‘Attention seekers’ who pretend to be ill are costing the NHS £1.7million a year, official figures reveal.
The number of hospital beds taken up by patients with fake disorders has more than trebled in the past decade, according to NHS Digital statistics. Each faker is estimated to cost the NHS between £800 to £900 a day.
Experts believe the problem is driven by ‘Dr Google’ as people can readily access medical information to fool doctors into believing they are unwell.
Nearly 100 people were treated for Munchausen’s syndrome by the NHS between 2015 and 2016, resulting in a cumulative 1,966 days in hospital, figures add. Munchausen’s syndrome is a psychological disorder where someone pretends to be ill.
Syndrome sufferers are thought to experience an adrenaline rush from being the centre of attention, with some even resorting to injecting themselves with faeces or rubbing chemicals on their skin to create symptoms.
‘Attention seekers’ who pretend to be ill are costing the NHS £1.7million a year (stock)
Each ‘faker’ costs up to £900 a day
Of the 100 treated patients in 2015/16, 69 were admitted to hospital for an average of one month, resulting in them taking up hospital beds for a total of 1,966 days.
This is over three times more than the 600 hospitalised cases in 2007 to 2008.
Every person who ‘intentionally produces or feigns symptoms or disabilities’ costs the NHS between £800 and £900 a day.
Over the course of a year, this amounts to around £1.7 million, however, experts expect this is just the tip of the iceberg due to the large number of cases that go undetected.
Some patients can run up bills of up to £40,000 if they go from hospital to hospital and demand countless tests to discover what is causing their ‘symptoms’.

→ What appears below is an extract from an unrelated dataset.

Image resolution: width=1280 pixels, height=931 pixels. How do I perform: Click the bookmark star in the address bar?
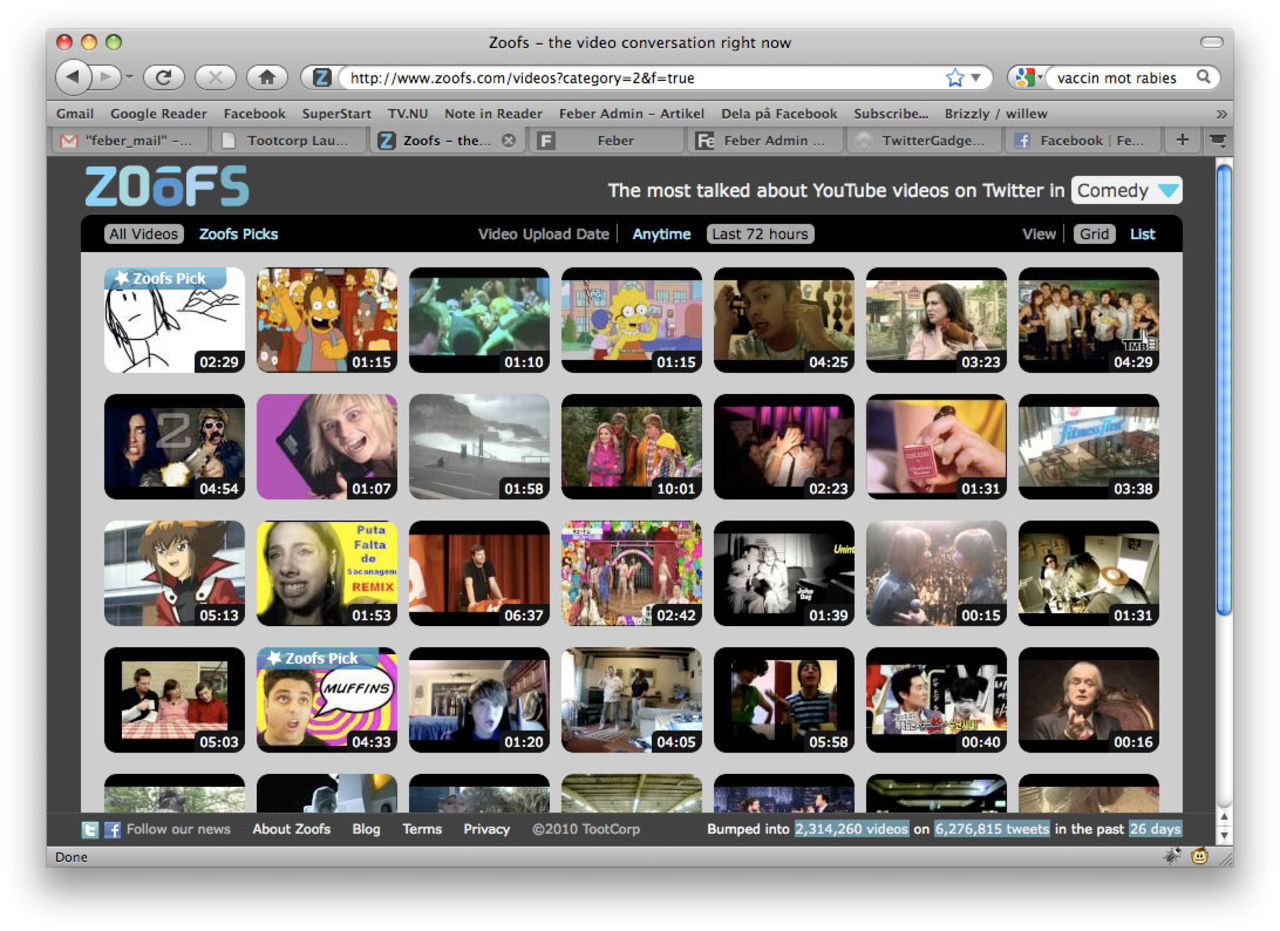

Hospital care is not the only expense, as police, ambulances and social services also often get involved.
According to the latest statistics, of the 95 patients who were officially diagnosed with Munchausen’s after hospital stays, 59 were women and 36 were men, with an average age of 39.

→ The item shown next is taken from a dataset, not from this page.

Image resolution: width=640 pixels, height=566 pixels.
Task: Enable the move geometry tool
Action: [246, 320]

‘All you have to do is check Wikipedia and you sound like an expert’
Experts blame so-called Dr Google, the nickname for the internet’s countless medical websites, for the surge in patients faking illnesses. These sites are thought to enable people to list off highly detailed information about their alleged condition and symptoms.
This not only makes it easier to fake illnesses, but also harder and more time-consuming for medical staff to spot.

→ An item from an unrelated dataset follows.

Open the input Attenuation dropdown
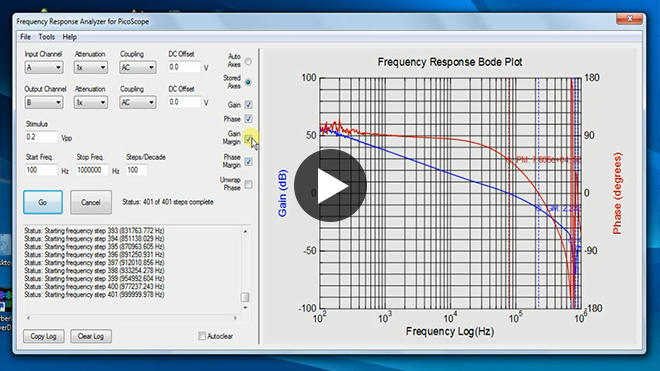The image size is (660, 371). (x=90, y=67)
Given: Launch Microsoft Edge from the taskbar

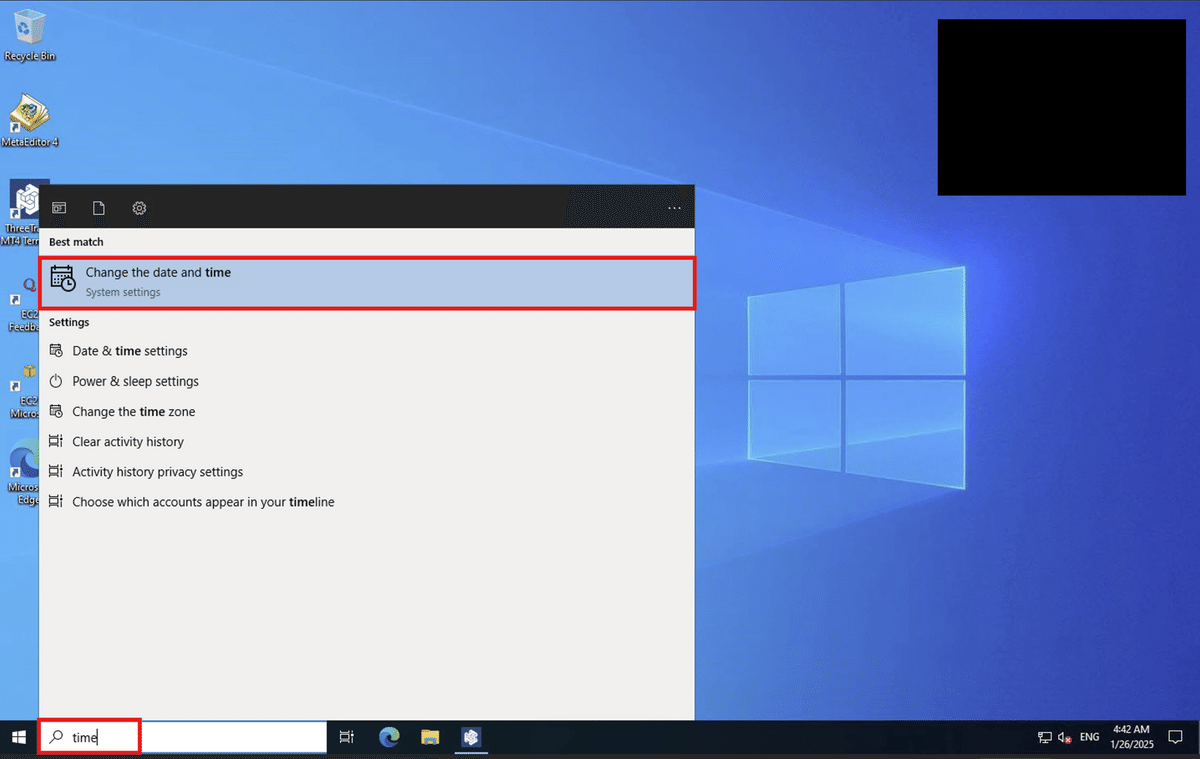Looking at the screenshot, I should pos(389,737).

Dr Christopher Bass, a psychiatrist from the John Radcliffe Hospital in Oxford, who has spent 30 years treating patients with such disorders, said: ‘I think in general patients are a lot more savvy than they used to be and they quite often will come up with things they’ve got off the internet, especially rarer and arcane medical disorders that are difficult to diagnose.’
Dr Marc Feldman, a professor of psychiatry at the University of Alabama, added: ‘Before you’d have to go to medical libraries and read up on the illnesses you were going to fabricate.
‘And then you would have to go and fake the symptoms so you would have to be a good actor.
‘Now with the internet, all you have to do is check Wikipedia and you can sound like an expert and find a support group for anything. All this can be done from the comfort of your living room.’
The number of hospital beds taken up by patients with fake disorders has trebled in 10 years
Why do people make up illnesses?
It is thought Munchausen’s syndrome sufferers experience an adrenaline rush from receiving treatment they do not need. They may also feel a sense of control by deceiving medical staff.
Others believe such fakers enjoy people caring for them and being the centre of attention.
Dr Bass said: ‘Some patients may have been the victims of adversity as children and when they were in hospital as children got a lot of care and attention from nurses. So you can see how that sort of pattern can become established in adult life.
‘Their symptoms have to be investigated and if you’re examining complicated symptoms and drawing a blank that could be one of the reasons why they’re staying in hospital for longer.’
Some even inject themselves with faeces mixed with water in order to make themselves ill or rub chemicals on to their skin to cause infection.
Dr Bass said: ‘If these aren’t treated properly it can lead to difficulties and even death.
‘What we try to do is engage these people in therapy, help them understand why they’re doing it and try to stop them. It’s very difficult.
‘It probably is underdiagnosed because doctors don’t expect deception in their patients and they’re not trained for it so I’m not surprised that it takes a long time for it to be picked up in hospital.’
An NHS England spokesperson said: ‘Anyone presenting at an NHS service will have their symptoms assessed by clinicians, and will then receive the most appropriate treatment, whether physical or psychological.’